The four material absorption states (see this article for more information) signify varying levels of meditative absorption, known in the Pali as “jhana” and in Sanskrit as “samadhi.”

Depending on how long we’ve been meditating (and especially whether or not we’ve experienced a good meditation retreat or two) — and how long our meditation sessions last — we can expect to encounter one or all of the jhana states described by the Buddha and others. Giving rise to jhana/samadhi is one of those things that may take time and perseverance, so if we are interested in living the holy life of a dedicated contemplative, we will NOT give up if things don’t start popping right off the bat. It will happen.

The second jhana is, among other things, marked by a stilling of the mind. In practice, there is a letting-go of conscious effort in applying and sustaining attention with regard to the object of meditation (i.e., the breath).
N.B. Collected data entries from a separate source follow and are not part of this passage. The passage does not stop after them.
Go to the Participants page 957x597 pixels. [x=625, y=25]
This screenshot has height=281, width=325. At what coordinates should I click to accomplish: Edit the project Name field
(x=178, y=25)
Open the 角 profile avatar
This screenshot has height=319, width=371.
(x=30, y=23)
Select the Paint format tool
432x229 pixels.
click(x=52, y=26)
This letting go is accompanied by the arising of “bliss and joy born of tranquility,” which have begun to manifest in the first jhana (i.e., “bliss and joy born of withdrawal”).

As the “bliss and joy born of tranquility” intensify, the mind actually becomes distracted from the distractions of discursive thought.

In other words, as samadhi increases (which it inevitably does the longer we sit), it literally displaces the thoughts, images, feelings and other assorted “junk” that the mind wants to generate when not “being meditated.”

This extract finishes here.